Finding the Right CBD for Nighttime
The best CBD for bedtime combines the calming compound with other therapeutic ingredients, carefully chosen to promote a sense of deep relaxation. The Night Time CBD Oil Drops harnesses the benefits of hemp oil, along with a dose of peppermint, so you get delicious, breath-freshening flavour before you hit the pillow.
Perfect for taking solo, adding to a hot chocolate or squeezing into herbal tea, the oil comes with a self-measuring glass dropper for easy dosage. Try the 600mg bottle of minty-fresh oil for 20mg per full dropper, or opt for the full-sized 1800mg formula for 60mg per dropper. Take your dosage 30 minutes before bed, then settle down to rest.
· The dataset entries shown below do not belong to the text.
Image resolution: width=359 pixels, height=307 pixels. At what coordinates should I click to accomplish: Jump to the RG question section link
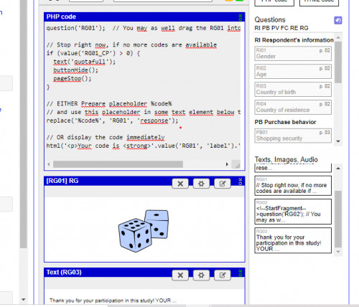(x=304, y=28)
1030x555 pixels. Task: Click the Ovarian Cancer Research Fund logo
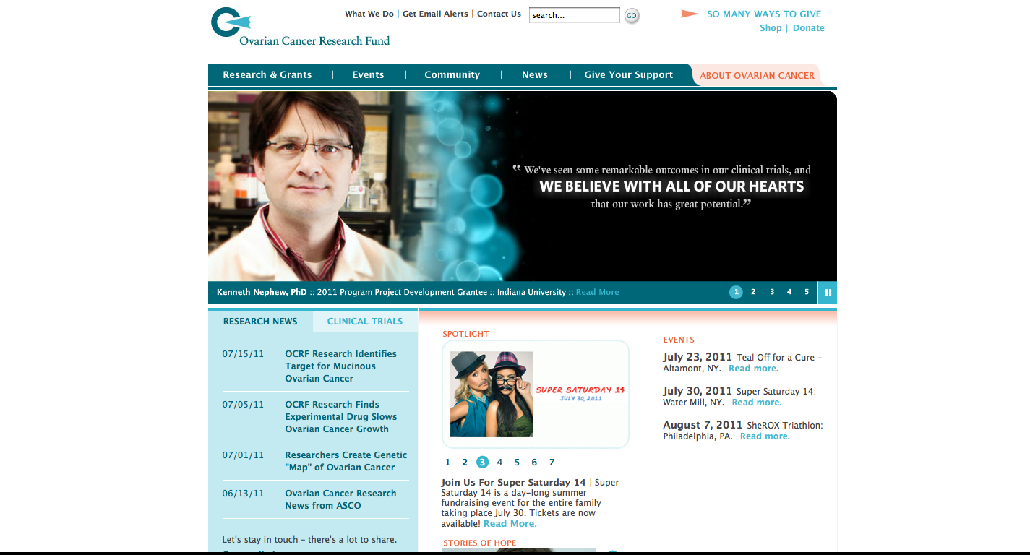click(x=299, y=27)
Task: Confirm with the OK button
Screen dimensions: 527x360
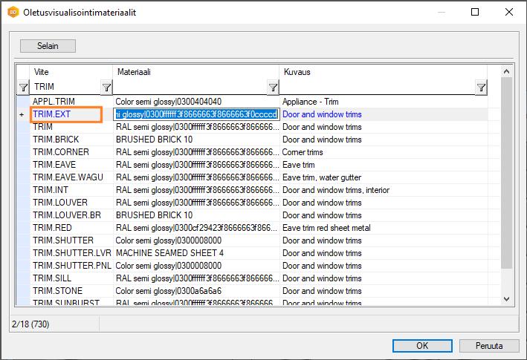Action: click(422, 345)
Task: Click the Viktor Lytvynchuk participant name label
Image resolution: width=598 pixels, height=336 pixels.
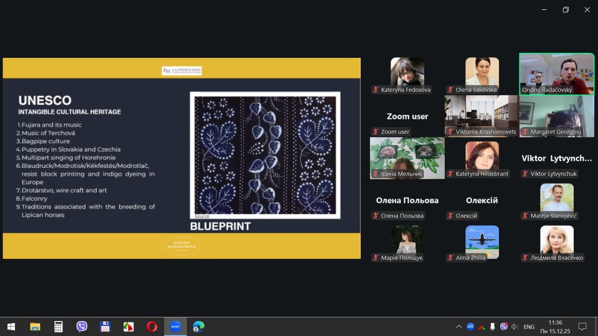Action: (553, 174)
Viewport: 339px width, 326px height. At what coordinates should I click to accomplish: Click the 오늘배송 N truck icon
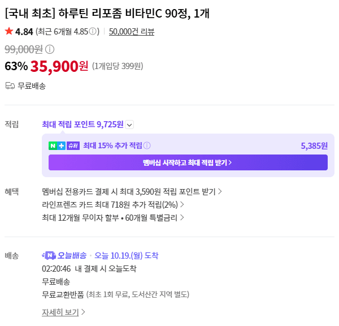(49, 255)
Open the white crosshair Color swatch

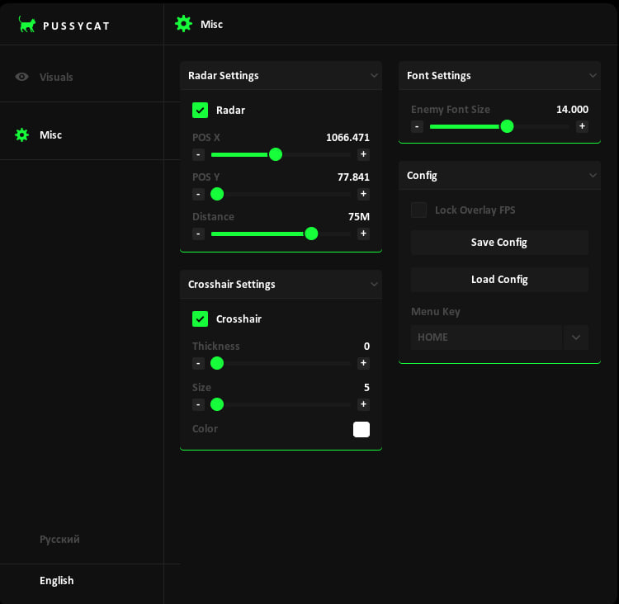tap(361, 429)
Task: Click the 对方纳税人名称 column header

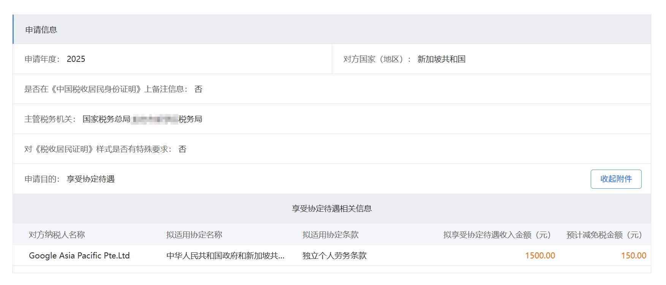Action: click(x=57, y=235)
Your Nighttime CBD Routine
1. Start Early
Your nighttime routine begins in the day. While lockdown can make this tricky, try to get as much sunlight as possible to remind your body that it’s time to be awake. Natural light can help to regulate your body’s circadian rhythm, so when night falls, your system receives a signal to say you need to go to sleep.
2. Time it Right
Choose a bedtime and stick to it. We’re creatures of habit, which is why it’s vital to establish a sleep schedule that your body should gradually begin to recognise. Pick out a time around nine hours before you need to be awake, and begin a wind-down ritual at this point. The first hour is dedicated to ‘switching off’.
3. Take Your CBD
At the start of the wind-down hour, take the Night Time CBD Oil Drops or the original, citrus-flavoured Bright Days CBD Oil Drops. You can try a dropper in a cup of chamomile tea, but applying a dropper underneath your tongue allows the CBD to absorb and take effect faster - you should feel the effects in 5-20 minutes.
4. Put Your Phone Away
The blue light from your phone can throw off your circadian rhythm, so put it down or turn it off at least one hour before you go to sleep – sooner if possible. If you can, put it in another room so you’re not tempted by a nighttime scroll.
5. Try a Massage
A massage can trigger the release of a hormone called serotonin, the ‘happy hormone’, which is said to lull you into a state of calm. Try giving yourself a massage using the CBD Muscle Balm. Work it into sore shoulders, a tight neck and even tense, over-typed hands before you snooze.
6. Read a Book
It’s said that just six minutes of reading can reduce stress levels by up to 68%. So, even if you just get through a chapter, picking up a book may help you tune out the day’s worries. Make it a paper or audio book so you’re not staring into a screen. Any genre will do, whether you love a page-turning thriller or historical fiction.
7. Lights Out
When you’ve reached the end of your wind-down hour, turn out the lights. We can’t promise this routine will work the first time, but make it routine to see if it helps you reset your sleep pattern.